A report Thursday showed wholesale prices unexpectedly declined in April, indicating inflation is well-contained as Fed officials weigh when to raise the benchmark rate. Concern the Fed would raise interest rates even with worsening economic data and predictions for earnings declines have whipsawed stocks between gains and losses in the previous five weeks.
Signs that the global bond market selloff has run its course and the dollar’s retreat yesterday spurred gains in multinational companies, helping the S&P 500 erase declines earlier in the week and close at a new high. The weaker dollar lessens the drag on the economy and corporate profits as it makes exports more competitive.
With the earnings season drawing to a close, S&P 500 members are now on track to deliver income growth of 0.4 percent in the first quarter, compared with projections for a 5.8 percent decline as recently as March. Out of 460 S&P 500 companies that have reported earnings, 72 percent have beaten earnings expectations, while 47 percent have exceeded sales estimates.
The Chicago Board Options Exchange Volatility Index fell 2.8 percent to 12.38, after sliding 7.4 percent Thursday. The gauge fell 3.7 percent in the week, its first drop for the gauge, known as the VIX, in three.
Seven of the S&P 500’s 10 main groups were higher, with utilities and consumer discretionary companies gaining the most while financial and technology shares led declines.
Netflix rose 4.5 percent to an all-time high, bolstering gains in consumer discretionary shares. People familiar with the matter said it’s in talks with a Chinese media company backed by Jack Ma and other possible partners as it seeks entry into the country’s $5.9 billion online video market.
Bed Bath & Beyond Inc. jumped 5.3 percent, its biggest gain since September, after Leonard Green & Partners LP reported a new stake in the retailer.
Transportation stocks in the S&P 500 advanced, as United Parcel Service Inc. climbed 1.7 percent after Goldman Sachs Group Inc. upgraded its share recommendation to buy from hold. Railroads CSX Corp. and Union Pacific Corp. each increased 1.7 percent.
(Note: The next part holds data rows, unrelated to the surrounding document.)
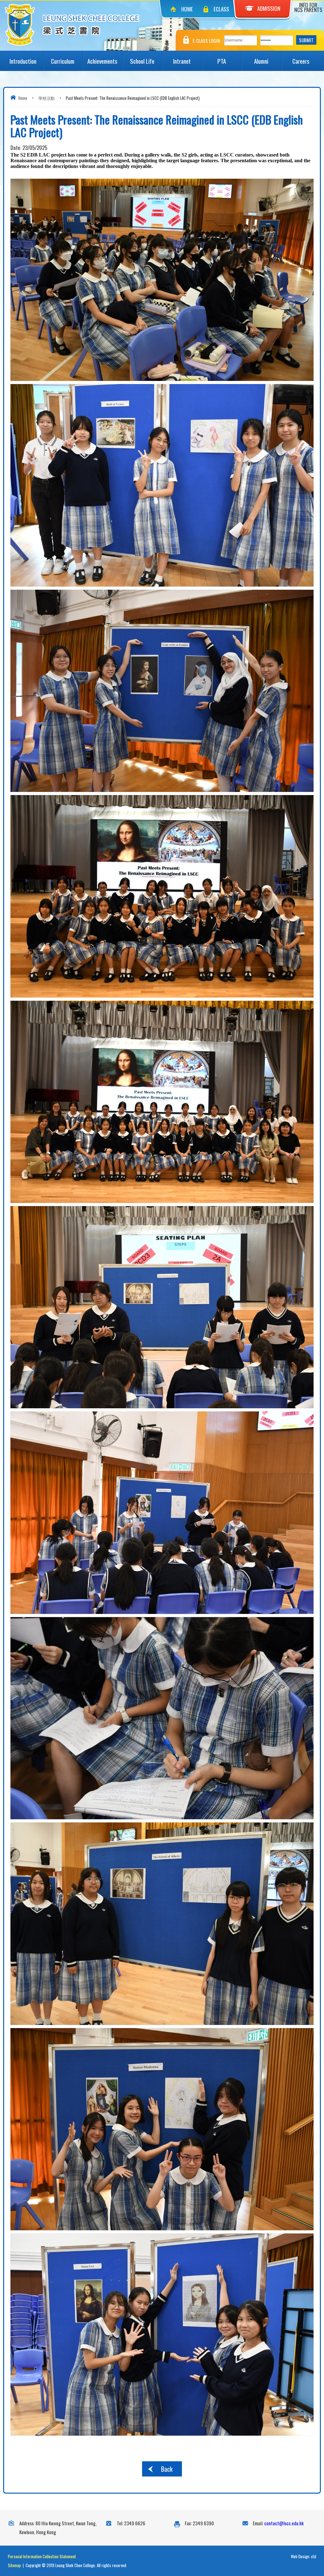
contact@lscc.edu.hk (284, 2523)
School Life (142, 60)
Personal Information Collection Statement (42, 2556)
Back (166, 2469)
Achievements (102, 60)
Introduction (22, 60)
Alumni (261, 60)
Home (187, 9)
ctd (313, 2556)
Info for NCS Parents (308, 7)
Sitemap (14, 2565)
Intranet (182, 60)
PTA (221, 60)
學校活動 (46, 98)
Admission (268, 8)
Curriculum (62, 60)
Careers (300, 60)
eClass (221, 9)
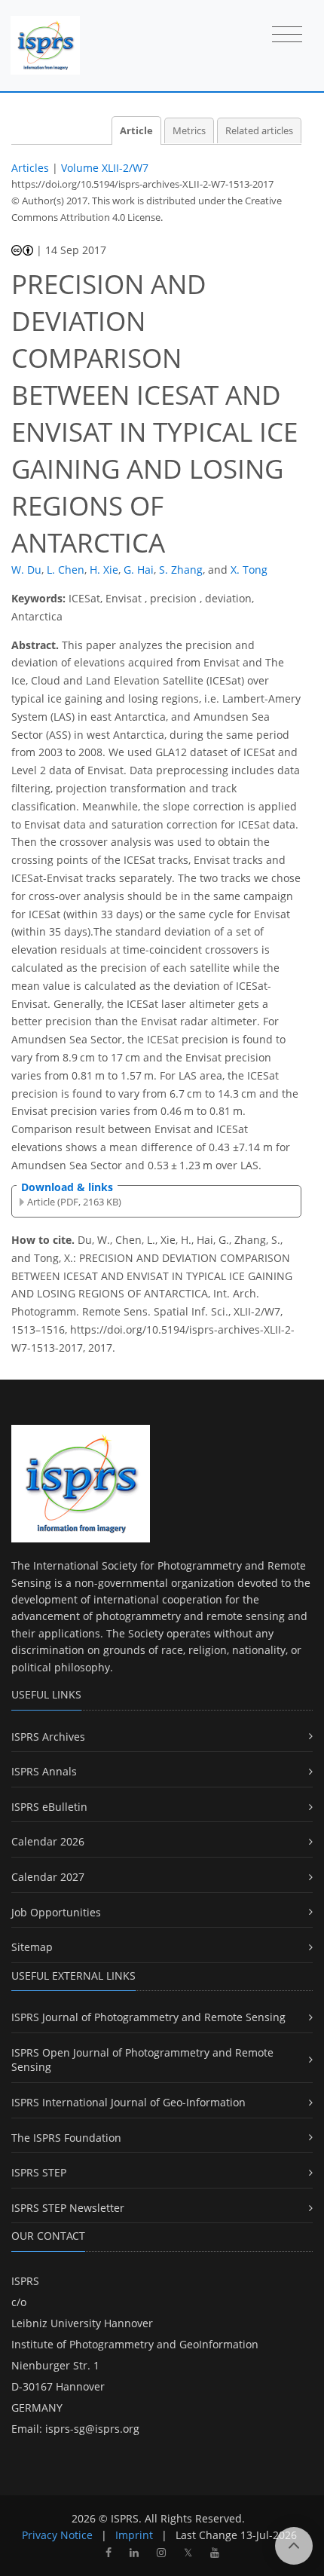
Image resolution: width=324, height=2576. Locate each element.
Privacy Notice (57, 2535)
The Dow Jones Transportation Average gained 1 percent as Avis Budget Group Inc. jumped 10 percent, the most since May 2012, after competitor Hertz Global Holdings Inc. said it’s raising prices in expectation of a busy summer travel season. Hertz added 5.3 percent.
Yum! Brands Inc. gained 4.4 percent to $93.96, a record, after JPMorgan Chase & Co. analyst John Ivankoe raised his rating on the shares to overweight from neutral.
Pepco Holdings rallied 5.2 percent, the most in a year, and Exelon rose 2.9 percent to lead utilities higher after the Maryland Public Service Commission approved Exelon’s $6.8 billion buyout of Pepco.
Financial shares in the S&P 500 dropped 0.4 percent as yields on 10-year U.S. Treasuries slid the most in six weeks on economic data. Traders are viewing softer-than-projected economic gauges as a challenge to any Fed interest-rate increase this year.
The group has rallied as much as 2.6 percent this month as 10-year note yields climbed for three straight weeks. Charles Schwab Corp. and E*Trade Financial Corp. slipped more than 2 percent. Regions Financial Corp. fell 1.8 percent, the most in a month, while SunTrust Banks Inc. dropped 1.5 percent.
Symantec Corp.’s 5.5 percent retreat weighed on the technology group after the the security software maker issued profit and revenue forecasts short of analysts’ predictions. Microsoft Corp. and Facebook Inc. gave back some of Thursday’s gains, each losing 1 percent.
Keurig Green Mountain declined 8.6 percent after the company said its new cold brewing system won’t be available in all its retail outlets until next year, a slower schedule than investors had expected.
Deere & Co. dropped 3.3 percent, the most since October, after JPMorgan Chase & Co. analyst Ann Duignan cut the stock to underweight, the equivalent of a sell rating, from neutral.